Among unselected patients undergoing PCI, bivalirudin use during PCI was associated with a lower risk of bleeding at all comparator ACT levels without an increase in ischemic outcomes.
先前的随机试验表明,与未分级肝素(UFH)相比,接受经皮冠状动脉介入治疗(PCI)的患者使用比伐卢定可减少出血。然而,当 UFH 剂量(通过激活凝血时间,ACT)更严格控制时,是否存在这种益处尚不清楚。

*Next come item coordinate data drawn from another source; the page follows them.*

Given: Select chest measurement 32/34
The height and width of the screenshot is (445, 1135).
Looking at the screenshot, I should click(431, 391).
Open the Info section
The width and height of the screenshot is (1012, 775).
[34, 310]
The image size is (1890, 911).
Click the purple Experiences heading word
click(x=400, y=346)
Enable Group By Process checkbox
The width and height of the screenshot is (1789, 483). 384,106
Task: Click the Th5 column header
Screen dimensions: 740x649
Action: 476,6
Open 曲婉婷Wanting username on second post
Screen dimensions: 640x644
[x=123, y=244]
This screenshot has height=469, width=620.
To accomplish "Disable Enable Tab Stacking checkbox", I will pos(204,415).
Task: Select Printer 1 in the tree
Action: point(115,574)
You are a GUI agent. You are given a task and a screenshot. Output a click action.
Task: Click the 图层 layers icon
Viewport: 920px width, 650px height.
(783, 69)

EVENT(药物洗脱支架和缺血事件评估)登记处纳入的患者根据 PCI 期间使用的抗血栓药物(UFH 单药治疗、UFH+糖蛋白 IIb-IIIa 受体抑制剂[GPI]或比伐卢定单药)分为 3 组。使用倾向评分匹配来调整测量协变量(89 个变量),并比较比伐卢定单药与 UFH 单药治疗以及比伐卢定单药与 UFH+GPI 组。UFH 组根据达到的 ACT 分层(UFH 单药治疗的最佳 ACT 定义为 250-300,当 GPI 也使用时为 200-250)。主要出血结局为住院期间复合出血,定义为穿刺部位出血、心肌梗死溶栓治疗大出血/小出血或输血事件。主要(住院死亡/心肌梗死)和次要缺血结局(12 个月时死亡/心肌梗死/计划外再次血运重建)也进行了评估。倾向评分匹配得到 UFH 单药治疗与比伐卢定比较的 3022 例患者和 UFH+GPI 与比伐卢定比较的 3520 例患者。与 UFH(低、最佳、高 ACT:2.5%对 4.7%、1.9%对 6.0%、3.1%对 4.8%)或肝素+GPI 组(低、最佳、高 ACT:0.0%对 2.7%、2.7%对 5.2%、2.4%对 6.1%)相比,比伐卢定使用与所有达到的 ACT 类别中出血率降低相关(低、最佳、高 ACT:0.0%对 2.7%、2.7%对 5.2%、2.4%对 6.1%),并且与主要或次要缺血结局的任何统计学显著增加无关。
在接受 PCI 的未选择患者中,PCI 期间使用比伐卢定与所有比较 ACT 水平的出血风险降低相关,而缺血结局无增加。